** begin STORED RECORDS **

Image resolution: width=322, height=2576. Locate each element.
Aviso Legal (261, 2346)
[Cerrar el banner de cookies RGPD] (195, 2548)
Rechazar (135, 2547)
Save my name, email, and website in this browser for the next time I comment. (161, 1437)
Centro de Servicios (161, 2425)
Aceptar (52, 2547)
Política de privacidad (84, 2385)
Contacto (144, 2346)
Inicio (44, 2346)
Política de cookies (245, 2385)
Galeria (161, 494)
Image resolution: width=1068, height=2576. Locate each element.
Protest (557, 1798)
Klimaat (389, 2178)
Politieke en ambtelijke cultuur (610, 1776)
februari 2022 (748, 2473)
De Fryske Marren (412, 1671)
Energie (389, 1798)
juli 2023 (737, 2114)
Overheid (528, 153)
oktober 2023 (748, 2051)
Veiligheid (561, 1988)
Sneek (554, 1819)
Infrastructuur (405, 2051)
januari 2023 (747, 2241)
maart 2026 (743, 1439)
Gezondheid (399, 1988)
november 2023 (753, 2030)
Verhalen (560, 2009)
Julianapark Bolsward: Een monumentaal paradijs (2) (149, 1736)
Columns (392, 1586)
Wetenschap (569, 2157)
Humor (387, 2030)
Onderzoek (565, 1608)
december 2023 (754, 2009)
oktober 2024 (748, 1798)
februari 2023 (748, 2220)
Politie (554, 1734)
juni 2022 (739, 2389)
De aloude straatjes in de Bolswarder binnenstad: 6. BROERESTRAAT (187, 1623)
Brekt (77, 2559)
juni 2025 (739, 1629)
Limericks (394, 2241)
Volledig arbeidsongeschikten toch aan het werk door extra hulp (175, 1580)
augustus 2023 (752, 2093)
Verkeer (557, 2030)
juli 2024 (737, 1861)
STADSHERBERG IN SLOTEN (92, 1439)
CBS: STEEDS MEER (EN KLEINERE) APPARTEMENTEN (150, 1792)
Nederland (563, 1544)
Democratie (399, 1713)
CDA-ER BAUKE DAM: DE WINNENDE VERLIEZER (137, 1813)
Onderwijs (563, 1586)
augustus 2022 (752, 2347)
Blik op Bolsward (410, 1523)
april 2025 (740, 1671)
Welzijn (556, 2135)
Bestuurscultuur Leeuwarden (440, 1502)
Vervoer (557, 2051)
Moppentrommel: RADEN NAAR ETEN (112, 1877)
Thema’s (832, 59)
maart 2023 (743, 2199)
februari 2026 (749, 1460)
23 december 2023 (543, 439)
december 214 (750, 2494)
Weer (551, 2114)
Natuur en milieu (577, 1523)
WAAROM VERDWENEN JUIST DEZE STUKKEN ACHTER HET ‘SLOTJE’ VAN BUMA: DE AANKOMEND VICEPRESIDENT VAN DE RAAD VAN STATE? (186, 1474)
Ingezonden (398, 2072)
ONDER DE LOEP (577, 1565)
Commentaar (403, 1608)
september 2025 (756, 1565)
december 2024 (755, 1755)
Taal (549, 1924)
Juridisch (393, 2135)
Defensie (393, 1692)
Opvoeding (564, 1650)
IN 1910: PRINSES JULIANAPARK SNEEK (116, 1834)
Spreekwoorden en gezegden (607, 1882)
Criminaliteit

** end STORED RECORDS **

(REQUIRED TASK): Reproduce all the entries above line for line, with every character unchanged.

(FULL ANSWER):
Image resolution: width=322, height=2576. Locate each element.
Aviso Legal (261, 2346)
[Cerrar el banner de cookies RGPD] (195, 2548)
Rechazar (135, 2547)
Save my name, email, and website in this browser for the next time I comment. (161, 1437)
Centro de Servicios (161, 2425)
Aceptar (52, 2547)
Política de privacidad (84, 2385)
Contacto (144, 2346)
Inicio (44, 2346)
Política de cookies (245, 2385)
Galeria (161, 494)
Image resolution: width=1068, height=2576. Locate each element.
Protest (557, 1798)
Klimaat (389, 2178)
Politieke en ambtelijke cultuur (610, 1776)
februari 2022 (748, 2473)
De Fryske Marren (412, 1671)
Energie (389, 1798)
juli 2023 (737, 2114)
Overheid (528, 153)
oktober 2023 (748, 2051)
Veiligheid (561, 1988)
Sneek (554, 1819)
Infrastructuur (405, 2051)
januari 2023 (747, 2241)
maart 2026 (743, 1439)
Gezondheid (399, 1988)
november 2023 (753, 2030)
Verhalen (560, 2009)
Julianapark Bolsward: Een monumentaal paradijs (2) (149, 1736)
Columns (392, 1586)
Wetenschap (569, 2157)
Humor (387, 2030)
Onderzoek (565, 1608)
december 2023 (754, 2009)
oktober 2024 (748, 1798)
februari 2023 (748, 2220)
Politie (554, 1734)
juni 2022 (739, 2389)
De aloude straatjes in de Bolswarder binnenstad: 6. BROERESTRAAT (187, 1623)
Brekt (77, 2559)
juni 2025 (739, 1629)
Limericks (394, 2241)
Volledig arbeidsongeschikten toch aan het werk door extra hulp (175, 1580)
augustus 2023 (752, 2093)
Verkeer (557, 2030)
juli 2024 (737, 1861)
STADSHERBERG IN SLOTEN (92, 1439)
CBS: STEEDS MEER (EN KLEINERE) APPARTEMENTEN (150, 1792)
Nederland (563, 1544)
Democratie (399, 1713)
CDA-ER BAUKE DAM: DE WINNENDE VERLIEZER (137, 1813)
Onderwijs (563, 1586)
augustus 2022 (752, 2347)
Blik op Bolsward (410, 1523)
april 2025 (740, 1671)
Welzijn (556, 2135)
Bestuurscultuur Leeuwarden (440, 1502)
Vervoer (557, 2051)
Moppentrommel: RADEN NAAR ETEN (112, 1877)
Thema’s (832, 59)
maart 2023 (743, 2199)
februari 2026 (749, 1460)
23 december 2023 (543, 439)
december 214 (750, 2494)
Weer (551, 2114)
Natuur en milieu (577, 1523)
WAAROM VERDWENEN JUIST DEZE STUKKEN ACHTER HET ‘SLOTJE’ VAN BUMA: DE AANKOMEND VICEPRESIDENT VAN DE RAAD VAN STATE? (186, 1474)
Ingezonden (398, 2072)
ONDER DE LOEP (577, 1565)
Commentaar (403, 1608)
september 2025 (756, 1565)
december 2024 (755, 1755)
Taal (549, 1924)
Juridisch (393, 2135)
Defensie (393, 1692)
Opvoeding (564, 1650)
IN 1910: PRINSES JULIANAPARK SNEEK (116, 1834)
Spreekwoorden en gezegden (607, 1882)
Criminaliteit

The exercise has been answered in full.